### Goal of the exercise
Repeat word for word the lines from the one containing "Locate an element" up to and including the one containing "coordinates (773, 350).", leaving the pictures out.

### Supplied data
========
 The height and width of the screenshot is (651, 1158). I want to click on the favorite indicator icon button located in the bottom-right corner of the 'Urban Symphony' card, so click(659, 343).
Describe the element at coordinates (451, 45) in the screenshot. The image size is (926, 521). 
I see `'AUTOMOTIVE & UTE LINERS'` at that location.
========
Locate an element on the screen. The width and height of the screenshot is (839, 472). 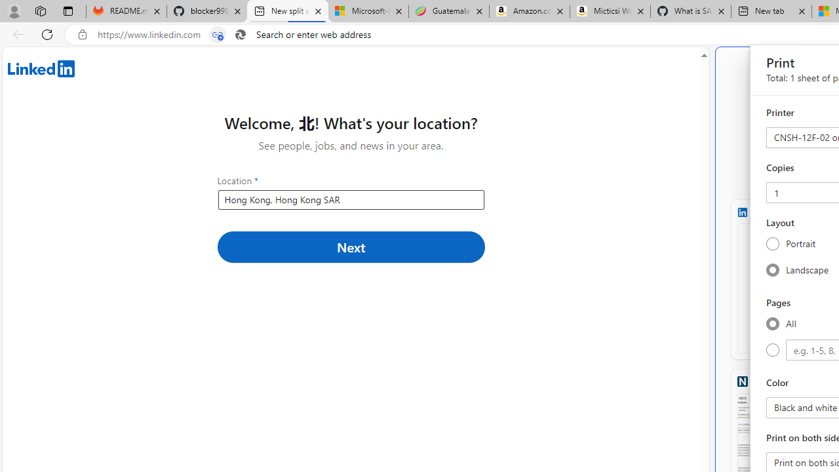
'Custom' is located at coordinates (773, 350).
========
### Response below
Locate an element on the screen. The width and height of the screenshot is (839, 472). 
'Custom' is located at coordinates (773, 350).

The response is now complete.